Some analysts are concerned many potential car owners could find themselves financially unable to buy new vehicles three-four years down the road.
Why? Because those customers unwittingly discover during trade-in talks at the dealership that they owe more on their current vehicles than the cars are worth.
That can scare a lot of them off the lot.
It's called being “upside down.” It has some industry people worried that there may be much dizziness in the future. The finger of blame is being pointed at today's aggressive incentives.

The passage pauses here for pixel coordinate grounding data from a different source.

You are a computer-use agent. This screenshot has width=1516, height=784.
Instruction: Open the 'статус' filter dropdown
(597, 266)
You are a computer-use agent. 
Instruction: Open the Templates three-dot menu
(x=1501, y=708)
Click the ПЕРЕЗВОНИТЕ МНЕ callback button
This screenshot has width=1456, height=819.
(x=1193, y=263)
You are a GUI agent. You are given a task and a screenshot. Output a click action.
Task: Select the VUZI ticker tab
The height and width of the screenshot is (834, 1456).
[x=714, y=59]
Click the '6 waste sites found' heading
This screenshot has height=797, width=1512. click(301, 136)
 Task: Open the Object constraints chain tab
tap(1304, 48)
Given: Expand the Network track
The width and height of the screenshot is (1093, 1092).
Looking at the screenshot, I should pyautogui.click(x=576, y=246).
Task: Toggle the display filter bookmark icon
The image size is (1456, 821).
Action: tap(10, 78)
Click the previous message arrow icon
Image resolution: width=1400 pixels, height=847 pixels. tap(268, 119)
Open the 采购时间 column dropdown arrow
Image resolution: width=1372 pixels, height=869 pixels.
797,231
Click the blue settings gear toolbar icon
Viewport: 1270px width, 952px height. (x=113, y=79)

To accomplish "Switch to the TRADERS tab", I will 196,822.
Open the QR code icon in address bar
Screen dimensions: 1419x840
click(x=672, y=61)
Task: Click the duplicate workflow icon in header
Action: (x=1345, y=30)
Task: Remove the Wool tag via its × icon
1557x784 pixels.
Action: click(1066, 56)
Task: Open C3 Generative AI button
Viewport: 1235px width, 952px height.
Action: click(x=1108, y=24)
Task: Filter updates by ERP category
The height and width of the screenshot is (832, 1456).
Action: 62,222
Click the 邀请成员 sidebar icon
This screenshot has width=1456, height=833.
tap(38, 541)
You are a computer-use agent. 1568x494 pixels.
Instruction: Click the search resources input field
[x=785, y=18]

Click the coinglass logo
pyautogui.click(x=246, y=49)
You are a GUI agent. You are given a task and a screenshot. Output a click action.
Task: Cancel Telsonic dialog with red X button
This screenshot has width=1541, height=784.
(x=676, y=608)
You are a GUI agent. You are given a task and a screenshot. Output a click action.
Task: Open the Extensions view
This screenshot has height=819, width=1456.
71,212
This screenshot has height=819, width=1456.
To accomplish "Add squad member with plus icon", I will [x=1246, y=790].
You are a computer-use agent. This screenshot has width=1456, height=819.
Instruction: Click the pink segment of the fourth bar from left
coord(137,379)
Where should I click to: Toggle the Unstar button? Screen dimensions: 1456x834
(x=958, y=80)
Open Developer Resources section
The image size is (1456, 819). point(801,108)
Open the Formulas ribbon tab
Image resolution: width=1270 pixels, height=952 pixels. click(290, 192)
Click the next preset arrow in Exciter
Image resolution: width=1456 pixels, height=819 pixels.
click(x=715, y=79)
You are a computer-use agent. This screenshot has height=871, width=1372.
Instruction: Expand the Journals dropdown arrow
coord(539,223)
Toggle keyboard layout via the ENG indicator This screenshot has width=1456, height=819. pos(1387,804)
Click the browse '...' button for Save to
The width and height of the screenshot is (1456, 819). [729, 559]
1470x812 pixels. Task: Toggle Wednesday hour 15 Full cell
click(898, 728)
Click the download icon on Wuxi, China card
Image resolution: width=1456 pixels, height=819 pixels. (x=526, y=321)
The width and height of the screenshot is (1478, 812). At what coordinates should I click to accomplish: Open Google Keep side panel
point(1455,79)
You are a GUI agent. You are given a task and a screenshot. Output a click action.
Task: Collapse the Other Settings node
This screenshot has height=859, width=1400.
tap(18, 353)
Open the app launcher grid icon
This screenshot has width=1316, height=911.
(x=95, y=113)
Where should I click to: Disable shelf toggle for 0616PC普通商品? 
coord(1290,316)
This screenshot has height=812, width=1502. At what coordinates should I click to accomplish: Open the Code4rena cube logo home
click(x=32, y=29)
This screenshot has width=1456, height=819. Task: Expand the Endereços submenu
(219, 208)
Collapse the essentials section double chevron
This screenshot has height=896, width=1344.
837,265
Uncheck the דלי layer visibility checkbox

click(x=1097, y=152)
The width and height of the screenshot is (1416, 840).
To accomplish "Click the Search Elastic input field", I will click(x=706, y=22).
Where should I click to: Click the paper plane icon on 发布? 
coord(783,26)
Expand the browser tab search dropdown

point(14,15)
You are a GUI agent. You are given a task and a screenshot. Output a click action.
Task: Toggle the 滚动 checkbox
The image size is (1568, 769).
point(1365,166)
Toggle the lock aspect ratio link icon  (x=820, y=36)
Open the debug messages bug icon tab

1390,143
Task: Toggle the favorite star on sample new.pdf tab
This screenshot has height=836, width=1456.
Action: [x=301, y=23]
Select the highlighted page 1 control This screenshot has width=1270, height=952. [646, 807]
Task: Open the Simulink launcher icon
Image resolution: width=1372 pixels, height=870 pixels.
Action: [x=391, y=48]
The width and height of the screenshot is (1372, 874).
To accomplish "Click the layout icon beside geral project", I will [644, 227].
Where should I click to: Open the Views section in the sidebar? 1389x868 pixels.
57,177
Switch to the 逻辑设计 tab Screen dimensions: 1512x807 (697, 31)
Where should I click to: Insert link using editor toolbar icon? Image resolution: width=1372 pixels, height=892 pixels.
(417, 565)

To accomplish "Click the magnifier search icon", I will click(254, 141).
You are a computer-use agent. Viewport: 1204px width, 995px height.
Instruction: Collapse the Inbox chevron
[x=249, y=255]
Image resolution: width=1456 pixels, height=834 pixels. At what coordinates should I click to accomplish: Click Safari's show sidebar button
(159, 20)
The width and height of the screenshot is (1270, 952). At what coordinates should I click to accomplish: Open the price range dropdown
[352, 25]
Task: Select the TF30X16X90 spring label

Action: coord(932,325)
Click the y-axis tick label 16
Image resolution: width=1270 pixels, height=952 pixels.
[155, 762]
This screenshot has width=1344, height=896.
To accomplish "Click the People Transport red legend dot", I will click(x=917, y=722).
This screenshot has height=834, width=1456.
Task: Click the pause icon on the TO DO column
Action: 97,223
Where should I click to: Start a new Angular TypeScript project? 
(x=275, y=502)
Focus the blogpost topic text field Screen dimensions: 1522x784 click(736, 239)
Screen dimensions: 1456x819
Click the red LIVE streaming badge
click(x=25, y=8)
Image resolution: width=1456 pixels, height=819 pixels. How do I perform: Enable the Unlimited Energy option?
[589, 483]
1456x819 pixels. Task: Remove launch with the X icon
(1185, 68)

Why blame them? Here's the rationale:
As incentives make it easier for consumers to buy new vehicles today, they also are driving down the values of used vehicles. For example, a typical 2-year-old SUV decreases $500 in value for every $1,000 in incentives added to the current model, according to Power Information Network an affiliate of J.D. Power and Associates.
The Manheim Used Vehicle Value Index shows a 6.9% decline in year-over-year used-vehicle values.
As a result, an entire segment of car owners is being created who owe substantially more on their car loans than the vehicles are worth, making them “upside down” financially and, realistically, unlikely to buy anytime soon.
“There's no question that there is a larger percentage of the buying population that is in this situation today,” says Bill Krouse, vice president of Polar Chevrolet Mazda in White Bear Lake, MN.
Edmunds.com data shows 40% of new car buyers have negative equity in their vehicles. The average negative equity is $2,200.
Adding to depressed used-vehicle values are the longer loan terms being offered to car buyers. Some 84% of new vehicle loans originated in 2002 were for 49 months or longer, reports the Consumer Bankers Assn. Loans with terms extending five years and longer increased to 34% in 2002 — up from 21% in 2000.
Financing is becoming more popular as auto makers and lending institutions have pulled back from leasing after suffering huge residual losses in the age of incredibly low lease payments.
Attracted to those low rates of yesterday, many consumers leased upscale cars they otherwise couldn't afford to own.
To get those same customers into comparable vehicles today, longer loan terms are used, keeping monthly payments down. The longer terms essentially transfer residual risks to the buyer.
“If consumers were willing to drive less-expensive vehicles than they leased, they could put more down on the vehicle and they wouldn't have to extend the loan term, making it less likely that they would be upside down,” says David McKay, senior director, Power Information Network.
“Unfortunately, once customers experience driving more expensive vehicles, they find it difficult to walk away from them. Instead they look to longer-term financing to keep payments manageable.”
Krouse says his dealership tries to show customers alternatives that avoid negative-equity situations.
Those options include buying a vehicle that has a substantial cash rebate rather than low-term financing.
For lenders, longer-term loans are less risky but they do carry risks.
In the case of a default one year into the loan, a lender's loss on a 3-year contract will be significantly less than a 5- or 6-year contract.
“Longer terms require lenders to have a better understanding of the market value of vehicles throughout the payment cycle, more conservative loan-to-value ratios and credit scoring,” says McKay.